One of the first symptoms of Rett Syndrome we noticed was the hand wringing. It started ever so slightly in her right hand before we even knew anything was wrong. She just started clenching it ever so slightly. A doctor told us that as long as she wasn’t doing it in her sleep, it shouldn’t be considered involuntary. As in there’s no reason to think there’s something wrong neurologically. Nothing to worry about.
I remember the first time she did it in her sleep.
Since then she’s been in 2-3 hours of occupational therapy each and every day. Even so, a year ago she could pick up a cup by herself, using both hands. 6 months ago, she could only hold it with her left hand and the only time she felt grounded was when she would hold her two favorite toys in that hand. Today, she can’t even hold those.
Her hands are in constant motion. Her right hand pulls against itself with such friction that she’s given herself skin blisters. Her left hand has started clenching now as well. We fear soon she will lose all use of that hand as well.
Her neurologist believes this is just how Rett Syndrome progresses.
We had thought there was a regression phase and then things would level off. For Maggie, it seems that we are learning that Rett Syndrome continues to progress little by little. We hadn’t even noticed that she was losing her hand use, it moved so slowly, until the day it was too difficult for her to use her hands anymore.

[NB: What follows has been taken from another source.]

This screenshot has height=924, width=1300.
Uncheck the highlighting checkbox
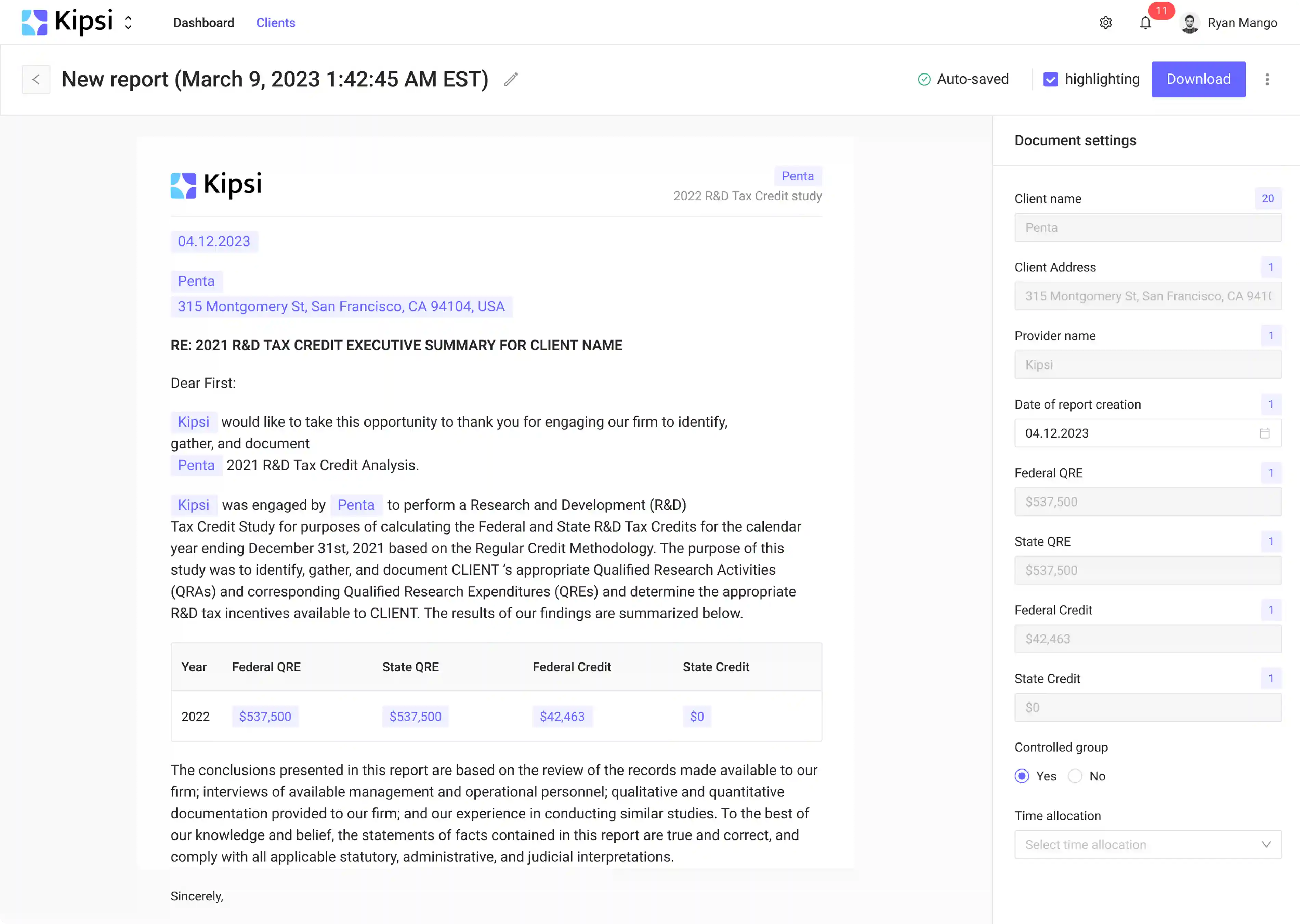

We are recognizing that all the hard work we put in to make sure she regains her skills and retains the ones she has been able to keep isn’t fighting off the monster quite so well. But that doesn’t mean we can stop fighting to maintain her skill level. It actually means we have to fight even harder. We have to fight harder not just in her therapies, but also in our tireless devotion to finding a cure.
A cure is scientifically possible so we aim to make sure that no parents have to watch their daughters go through this again.
Everything that Maggie wants to do is hard for her. It takes an immense amount of concentration and practice in order for her to accomplish even the most mundane of tasks.
She didn’t spontaneously start jumping on a trampoline. I had to move her legs up and down until she started doing it herself. She didn’t walk up or down stairs until months had gone by with us moving her legs and hands into the appropriate position. She can climb a rock wall (with close supervision) because we practiced every single day for an entire summer.
But some things, no matter how hard we practice, how much we try, have just been too complicated for her. Like turning a knob, lifting her arms to take off her shirt, two handed high fives and until very recently: blowing bubbles.
She’s loved bubbles forever. You know, like a kid. But blowing bubbles on her own has been impossible. She would try to eat the wand when she was very small and then over time grew disinterested in it. I don’t know why I decided to try it the other day, but try it I did. And Maggie, with very little hesitation jumped right in.
I know it seems small to people. It also may even be a little sad that I’m that excited about a 5 year old blowing a bubble. But it’s more than that. It’s years of hard work paying off. Not just by us, and Maggie, but her speech therapist Deandra and best friend/aide Shelly have been working on this for ever, too. It’s, what I can only imagine, years of frustration, wanting to blow bubbles and being unable to coordinate her muscles to do so. It’s a major accomplishment for her.
It’s one less thing that’s hard for her. And until that number is zero, I’m going to get excited about every single one she crosses off the list.